Friday, July 29, 2005

Coming home.

I knew coming back to the house would be difficult. I didn't realize how it would be. I knew things would be moved, I expected things to be undone. I actually found the house cleaner than I recall leaving it. Good job, roomies. Thank you, you made that transition that much easier. But why is it upsetting to find things rearranged? Though I know in my head that life happens, and stuff necessarily gets moved. Even when I am gone. The house turns an unfamiliar eye to me, and expression I haven't seen before. I thought I knew all the passing house-looks, but she surprised me.

The endless day.

I woke up the first friday in Tokyo, and I documented my day in Narita already. Now it is Friday 2, evening. I slept while the plane grazed the arctic to touch earth this morning in the City. I waited for an hour for my luggage to come out of the bowels of the building. 500 passengers means at least 1000 pieces of luggage. I slid into the US as easily as I slid out, and my father was even there, to catch me at the terminal.

The silver bullet.

My family was all patience, holding their news until I spilled mine. I passed out goodies, though the context is my luggage, and not the swarming, exotic places I got them in. I drove the rest of the way to Flip Flop. And the traffic moved too slowly for my taste. I wanted home now. A trip that began 40 hours previously finally ended this afternoon around 1 when I pulled into my spot on the street. Why did it seem odd and natural at once to be in my stale-smelling car? I thought it had more rattles.

Trader Joes

The trader joes is the sanitary bastion of safe food, peopled with boxes and overweight cripples. Everyone seemed to be bloated and lumbering, and in some sort of pain. is there any difference between being a skinny amputee or an enormous gimp? Of course there is, but I find no reason under that mental rock. "Why are we so proud of ourselves?" I ask myself traitoriously. (wealth and opportunity raise their mangy heads)
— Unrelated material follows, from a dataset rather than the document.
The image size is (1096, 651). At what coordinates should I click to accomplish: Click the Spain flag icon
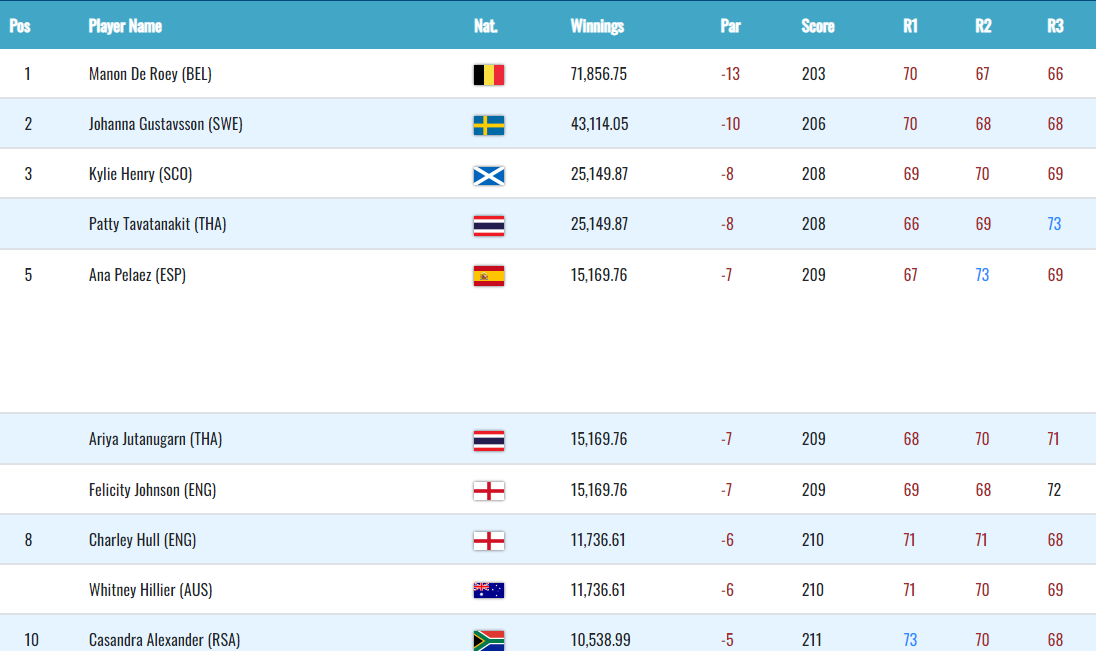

but I bought a spinach salad, an unheard-of luxury in a land where you must cook your veggies to kill the germs. Yeah! That is something to be happy about. Why am I so grumpy? The hills are brown, and the air is so unsubstantial that I feel I might float away.
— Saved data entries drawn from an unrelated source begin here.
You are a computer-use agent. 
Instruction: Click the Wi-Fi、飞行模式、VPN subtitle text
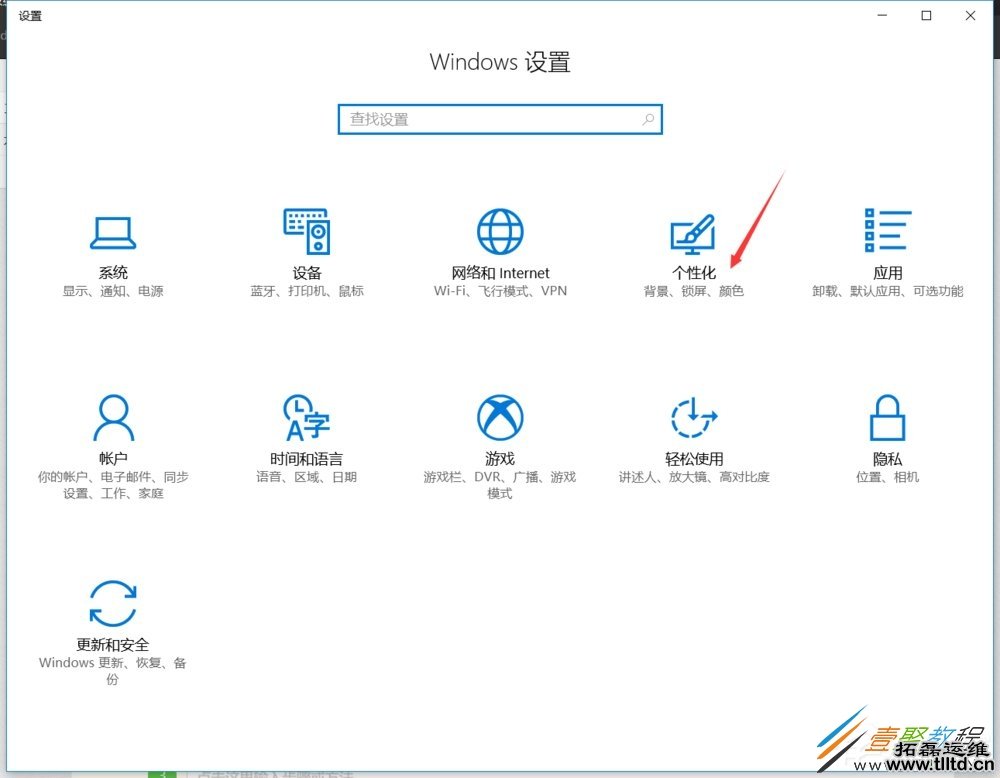point(500,292)
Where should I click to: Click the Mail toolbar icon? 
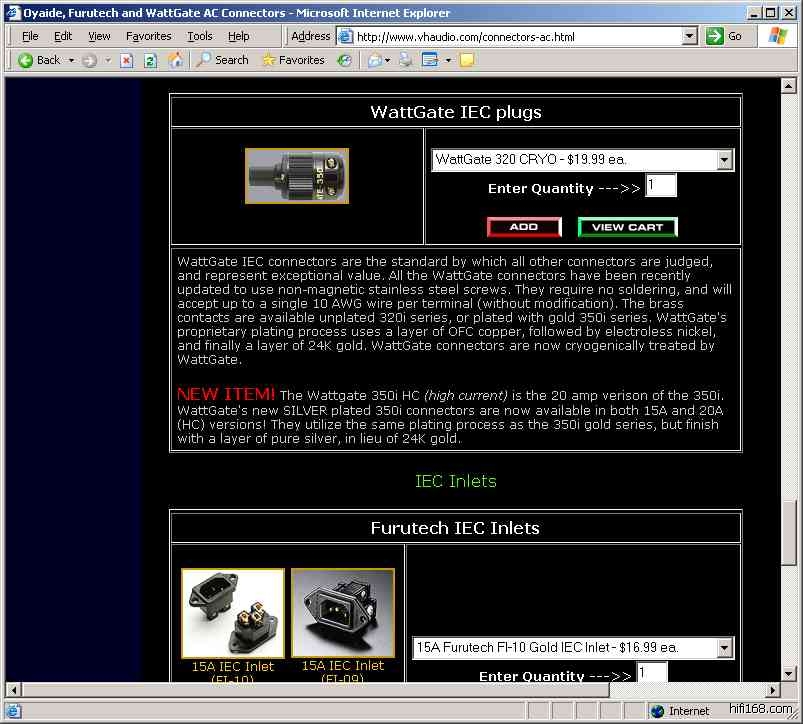pos(376,60)
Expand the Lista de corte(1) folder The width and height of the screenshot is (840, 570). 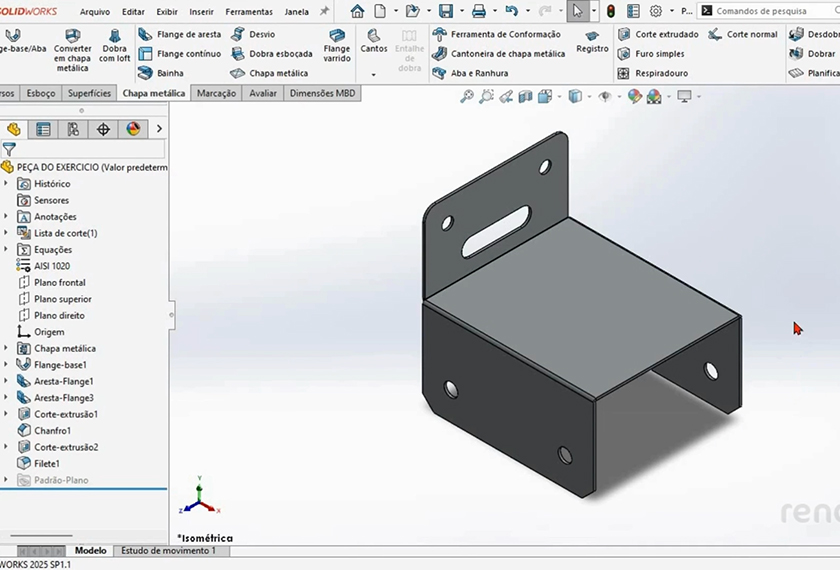6,233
I took a hot shower, another point for america. I scraped the red-yellow cambodian dirt out of my toe-nails.

And its cold. I left the house without a jacket. Oops. Brr.

I tossed up my hammock, with bike inner-tubes. I recommend. The sun seemed distant, and almost friendly. I sat in the orange hammock and thought of all the annoying things I have to do. Vacation shock, culture shock. No longer am I a rich foreigner throwing dollars and having nothing to do but stare. Now its my turn to be a part of the background.

Good bye, friday 2. To have greeted the sun in the morning, and to have played a ring around the rosey, to find our roles reversed, and to say goodbye as the sun plays bouncy ball in the pacific. Days like this come rarely to Camilleland.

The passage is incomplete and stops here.